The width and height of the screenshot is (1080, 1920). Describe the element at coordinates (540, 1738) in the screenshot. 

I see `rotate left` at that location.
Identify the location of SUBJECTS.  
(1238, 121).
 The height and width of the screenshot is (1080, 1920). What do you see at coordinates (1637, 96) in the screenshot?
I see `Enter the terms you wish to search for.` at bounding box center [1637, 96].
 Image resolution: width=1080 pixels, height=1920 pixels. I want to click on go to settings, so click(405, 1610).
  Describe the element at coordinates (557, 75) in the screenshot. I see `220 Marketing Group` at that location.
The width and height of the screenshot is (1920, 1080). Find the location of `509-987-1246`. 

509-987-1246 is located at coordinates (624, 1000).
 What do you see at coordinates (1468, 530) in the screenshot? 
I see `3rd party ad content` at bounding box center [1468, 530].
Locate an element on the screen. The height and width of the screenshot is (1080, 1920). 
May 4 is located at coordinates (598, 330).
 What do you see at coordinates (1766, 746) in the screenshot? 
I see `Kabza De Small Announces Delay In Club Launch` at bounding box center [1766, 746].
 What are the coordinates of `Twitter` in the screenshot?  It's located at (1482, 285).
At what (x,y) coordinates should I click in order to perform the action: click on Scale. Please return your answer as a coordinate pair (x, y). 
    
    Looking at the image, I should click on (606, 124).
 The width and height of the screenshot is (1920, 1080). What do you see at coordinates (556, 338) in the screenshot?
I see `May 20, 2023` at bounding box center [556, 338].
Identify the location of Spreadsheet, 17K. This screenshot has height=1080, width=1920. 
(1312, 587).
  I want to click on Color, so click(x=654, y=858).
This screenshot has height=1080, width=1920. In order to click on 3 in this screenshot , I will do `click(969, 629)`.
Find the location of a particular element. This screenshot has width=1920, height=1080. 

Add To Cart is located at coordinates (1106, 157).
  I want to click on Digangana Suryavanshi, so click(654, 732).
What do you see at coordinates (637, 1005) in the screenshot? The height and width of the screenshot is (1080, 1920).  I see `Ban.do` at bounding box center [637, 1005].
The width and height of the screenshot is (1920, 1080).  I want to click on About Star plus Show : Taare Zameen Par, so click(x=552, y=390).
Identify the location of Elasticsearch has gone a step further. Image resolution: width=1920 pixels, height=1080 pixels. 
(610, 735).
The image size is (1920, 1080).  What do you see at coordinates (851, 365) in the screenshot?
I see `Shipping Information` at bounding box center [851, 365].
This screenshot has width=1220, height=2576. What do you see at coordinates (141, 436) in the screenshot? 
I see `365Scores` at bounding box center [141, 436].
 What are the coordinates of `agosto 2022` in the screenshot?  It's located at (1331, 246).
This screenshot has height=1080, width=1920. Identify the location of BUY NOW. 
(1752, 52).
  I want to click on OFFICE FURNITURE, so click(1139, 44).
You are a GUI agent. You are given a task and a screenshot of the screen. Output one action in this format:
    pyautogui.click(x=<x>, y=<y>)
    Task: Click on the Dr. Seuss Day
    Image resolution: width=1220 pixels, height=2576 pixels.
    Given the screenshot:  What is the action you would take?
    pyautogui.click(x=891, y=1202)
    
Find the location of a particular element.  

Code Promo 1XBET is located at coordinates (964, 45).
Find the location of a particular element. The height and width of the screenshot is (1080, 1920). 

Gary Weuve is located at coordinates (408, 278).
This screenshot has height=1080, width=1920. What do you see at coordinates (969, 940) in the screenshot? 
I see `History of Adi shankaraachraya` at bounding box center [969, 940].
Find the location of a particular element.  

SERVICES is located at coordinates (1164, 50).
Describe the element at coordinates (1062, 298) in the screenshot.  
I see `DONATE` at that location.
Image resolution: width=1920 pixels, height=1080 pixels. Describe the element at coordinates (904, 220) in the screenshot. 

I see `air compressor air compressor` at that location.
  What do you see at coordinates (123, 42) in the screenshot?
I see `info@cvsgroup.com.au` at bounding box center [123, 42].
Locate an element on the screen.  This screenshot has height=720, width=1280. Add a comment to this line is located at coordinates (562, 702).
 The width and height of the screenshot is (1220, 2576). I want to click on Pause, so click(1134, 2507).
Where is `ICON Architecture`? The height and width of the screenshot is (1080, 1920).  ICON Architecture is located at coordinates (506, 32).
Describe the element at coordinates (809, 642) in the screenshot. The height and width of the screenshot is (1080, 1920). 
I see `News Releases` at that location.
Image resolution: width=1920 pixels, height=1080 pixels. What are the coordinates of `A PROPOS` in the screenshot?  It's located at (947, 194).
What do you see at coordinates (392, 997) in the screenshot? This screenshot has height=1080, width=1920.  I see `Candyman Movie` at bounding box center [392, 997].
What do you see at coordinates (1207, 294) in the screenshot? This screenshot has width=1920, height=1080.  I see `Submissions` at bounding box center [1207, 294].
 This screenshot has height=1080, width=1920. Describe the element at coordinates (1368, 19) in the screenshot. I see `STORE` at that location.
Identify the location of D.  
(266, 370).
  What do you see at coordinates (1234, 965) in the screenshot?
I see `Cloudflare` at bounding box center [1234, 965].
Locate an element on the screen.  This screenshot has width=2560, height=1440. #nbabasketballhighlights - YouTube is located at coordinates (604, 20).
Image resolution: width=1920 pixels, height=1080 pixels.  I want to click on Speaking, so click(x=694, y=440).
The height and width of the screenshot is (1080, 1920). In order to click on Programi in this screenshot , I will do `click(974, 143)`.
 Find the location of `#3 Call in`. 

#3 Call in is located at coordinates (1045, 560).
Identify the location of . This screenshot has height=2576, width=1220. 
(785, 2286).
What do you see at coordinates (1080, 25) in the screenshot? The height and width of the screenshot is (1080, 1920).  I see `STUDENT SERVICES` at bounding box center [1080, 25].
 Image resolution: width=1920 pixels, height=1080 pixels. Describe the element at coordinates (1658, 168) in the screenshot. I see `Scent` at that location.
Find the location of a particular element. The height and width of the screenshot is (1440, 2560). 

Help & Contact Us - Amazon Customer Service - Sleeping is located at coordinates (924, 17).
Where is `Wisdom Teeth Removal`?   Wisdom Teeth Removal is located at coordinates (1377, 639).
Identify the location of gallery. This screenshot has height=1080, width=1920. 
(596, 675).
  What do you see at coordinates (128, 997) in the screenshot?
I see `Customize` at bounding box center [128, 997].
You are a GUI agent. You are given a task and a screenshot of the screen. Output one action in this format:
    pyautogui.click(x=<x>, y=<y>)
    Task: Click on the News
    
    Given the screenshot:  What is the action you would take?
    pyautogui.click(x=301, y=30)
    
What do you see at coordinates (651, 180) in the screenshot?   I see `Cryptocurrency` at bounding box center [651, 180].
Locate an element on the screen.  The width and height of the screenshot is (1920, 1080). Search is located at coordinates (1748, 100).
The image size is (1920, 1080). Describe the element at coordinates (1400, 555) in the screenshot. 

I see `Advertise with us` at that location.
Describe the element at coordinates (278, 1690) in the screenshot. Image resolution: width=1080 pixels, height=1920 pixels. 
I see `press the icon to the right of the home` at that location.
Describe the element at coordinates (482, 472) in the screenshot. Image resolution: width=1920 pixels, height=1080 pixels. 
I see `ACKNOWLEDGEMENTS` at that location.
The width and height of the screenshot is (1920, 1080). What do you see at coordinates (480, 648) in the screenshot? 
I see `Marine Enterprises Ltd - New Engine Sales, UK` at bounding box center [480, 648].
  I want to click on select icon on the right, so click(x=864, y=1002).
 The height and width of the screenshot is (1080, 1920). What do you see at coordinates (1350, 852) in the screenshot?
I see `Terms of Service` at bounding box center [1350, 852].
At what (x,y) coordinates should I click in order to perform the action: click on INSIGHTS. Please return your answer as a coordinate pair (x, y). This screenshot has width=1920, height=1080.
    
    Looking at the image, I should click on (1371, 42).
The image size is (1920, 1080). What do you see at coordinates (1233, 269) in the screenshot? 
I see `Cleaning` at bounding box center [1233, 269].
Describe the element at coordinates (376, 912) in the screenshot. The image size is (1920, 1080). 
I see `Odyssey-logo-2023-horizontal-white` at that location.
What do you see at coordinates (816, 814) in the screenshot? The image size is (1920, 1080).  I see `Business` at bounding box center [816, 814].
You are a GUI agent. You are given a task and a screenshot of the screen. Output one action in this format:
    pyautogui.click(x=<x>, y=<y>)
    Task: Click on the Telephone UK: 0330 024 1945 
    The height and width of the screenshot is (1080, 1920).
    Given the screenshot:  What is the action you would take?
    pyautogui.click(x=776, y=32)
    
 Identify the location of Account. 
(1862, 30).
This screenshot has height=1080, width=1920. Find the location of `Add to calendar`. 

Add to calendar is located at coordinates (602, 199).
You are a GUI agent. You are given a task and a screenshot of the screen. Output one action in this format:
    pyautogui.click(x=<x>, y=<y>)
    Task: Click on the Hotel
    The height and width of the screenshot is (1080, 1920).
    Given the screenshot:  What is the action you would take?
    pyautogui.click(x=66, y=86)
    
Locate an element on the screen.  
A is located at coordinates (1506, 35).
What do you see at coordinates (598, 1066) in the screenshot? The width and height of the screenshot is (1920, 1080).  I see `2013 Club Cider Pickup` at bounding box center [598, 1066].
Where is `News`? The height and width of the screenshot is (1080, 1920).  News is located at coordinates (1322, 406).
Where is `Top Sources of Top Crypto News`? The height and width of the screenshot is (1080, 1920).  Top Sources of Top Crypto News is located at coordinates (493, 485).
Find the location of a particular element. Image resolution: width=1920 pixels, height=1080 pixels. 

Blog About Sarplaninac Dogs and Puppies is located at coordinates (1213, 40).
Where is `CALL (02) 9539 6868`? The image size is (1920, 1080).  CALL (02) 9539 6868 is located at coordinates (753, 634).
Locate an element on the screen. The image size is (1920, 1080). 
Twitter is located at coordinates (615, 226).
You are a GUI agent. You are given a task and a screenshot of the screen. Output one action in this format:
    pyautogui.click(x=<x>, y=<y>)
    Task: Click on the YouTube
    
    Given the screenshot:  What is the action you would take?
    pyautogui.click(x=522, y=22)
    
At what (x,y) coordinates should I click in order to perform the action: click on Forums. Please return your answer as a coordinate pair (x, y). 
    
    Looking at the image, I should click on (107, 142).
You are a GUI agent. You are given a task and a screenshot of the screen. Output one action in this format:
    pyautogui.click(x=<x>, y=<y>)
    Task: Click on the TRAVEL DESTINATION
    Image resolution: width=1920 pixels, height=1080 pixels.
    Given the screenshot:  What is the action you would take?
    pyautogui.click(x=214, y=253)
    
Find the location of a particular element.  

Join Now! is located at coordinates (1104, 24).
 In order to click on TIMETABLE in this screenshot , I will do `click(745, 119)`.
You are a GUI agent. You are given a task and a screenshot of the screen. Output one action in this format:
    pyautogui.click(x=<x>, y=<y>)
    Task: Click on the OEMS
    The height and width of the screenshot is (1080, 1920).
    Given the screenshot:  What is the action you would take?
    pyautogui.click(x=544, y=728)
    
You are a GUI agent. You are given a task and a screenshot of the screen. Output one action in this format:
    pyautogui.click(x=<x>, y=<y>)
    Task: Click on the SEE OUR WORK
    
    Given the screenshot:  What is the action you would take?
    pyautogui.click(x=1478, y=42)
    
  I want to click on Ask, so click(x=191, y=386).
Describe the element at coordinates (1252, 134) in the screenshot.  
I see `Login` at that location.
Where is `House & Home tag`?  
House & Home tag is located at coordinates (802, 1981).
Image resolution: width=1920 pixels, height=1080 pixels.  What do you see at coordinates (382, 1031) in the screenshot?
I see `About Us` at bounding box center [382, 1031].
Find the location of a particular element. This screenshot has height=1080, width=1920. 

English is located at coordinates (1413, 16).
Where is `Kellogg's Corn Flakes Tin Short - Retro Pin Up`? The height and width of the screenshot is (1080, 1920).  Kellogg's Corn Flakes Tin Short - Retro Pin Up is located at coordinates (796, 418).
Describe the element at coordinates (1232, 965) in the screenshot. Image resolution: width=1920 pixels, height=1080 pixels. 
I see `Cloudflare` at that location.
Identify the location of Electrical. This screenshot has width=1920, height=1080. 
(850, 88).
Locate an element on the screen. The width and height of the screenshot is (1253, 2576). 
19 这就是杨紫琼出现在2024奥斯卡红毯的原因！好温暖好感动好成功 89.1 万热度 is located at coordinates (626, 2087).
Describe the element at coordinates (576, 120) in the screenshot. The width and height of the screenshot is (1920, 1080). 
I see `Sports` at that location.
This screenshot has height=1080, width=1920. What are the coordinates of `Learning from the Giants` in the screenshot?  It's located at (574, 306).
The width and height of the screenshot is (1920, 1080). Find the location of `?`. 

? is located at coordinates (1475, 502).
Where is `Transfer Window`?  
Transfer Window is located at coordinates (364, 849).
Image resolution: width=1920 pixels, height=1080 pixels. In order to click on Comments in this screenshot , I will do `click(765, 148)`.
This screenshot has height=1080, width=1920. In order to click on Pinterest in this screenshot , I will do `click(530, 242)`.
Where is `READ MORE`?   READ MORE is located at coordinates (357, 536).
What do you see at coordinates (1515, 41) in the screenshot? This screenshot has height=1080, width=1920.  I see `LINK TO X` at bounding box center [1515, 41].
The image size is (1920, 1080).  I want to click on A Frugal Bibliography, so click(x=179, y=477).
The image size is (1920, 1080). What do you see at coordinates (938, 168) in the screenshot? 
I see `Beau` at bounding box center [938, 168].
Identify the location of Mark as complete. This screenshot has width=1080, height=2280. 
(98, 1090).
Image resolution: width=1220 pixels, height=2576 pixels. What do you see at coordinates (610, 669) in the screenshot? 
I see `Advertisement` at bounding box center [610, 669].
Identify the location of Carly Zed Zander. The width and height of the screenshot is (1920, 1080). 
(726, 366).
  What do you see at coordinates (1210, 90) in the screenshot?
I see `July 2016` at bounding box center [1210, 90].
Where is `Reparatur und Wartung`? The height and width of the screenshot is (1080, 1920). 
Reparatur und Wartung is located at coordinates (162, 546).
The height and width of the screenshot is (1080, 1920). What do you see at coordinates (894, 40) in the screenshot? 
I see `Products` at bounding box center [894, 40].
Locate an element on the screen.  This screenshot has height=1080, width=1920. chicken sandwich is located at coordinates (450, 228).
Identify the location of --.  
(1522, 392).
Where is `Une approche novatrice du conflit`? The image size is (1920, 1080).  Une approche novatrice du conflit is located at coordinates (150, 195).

• [TO BE DONE]
Copy out the records from the line that contains "Image resolution: width=1920 pixels, height=1080 pixels. What" through the line that contains "What do you see at coordinates (392, 997)", with both of those lines included, reproducing them character for character.

• [EXERCISE SOLUTION]
Image resolution: width=1920 pixels, height=1080 pixels. What are the coordinates of `A PROPOS` in the screenshot?  It's located at (947, 194).
What do you see at coordinates (392, 997) in the screenshot? This screenshot has height=1080, width=1920.  I see `Candyman Movie` at bounding box center [392, 997].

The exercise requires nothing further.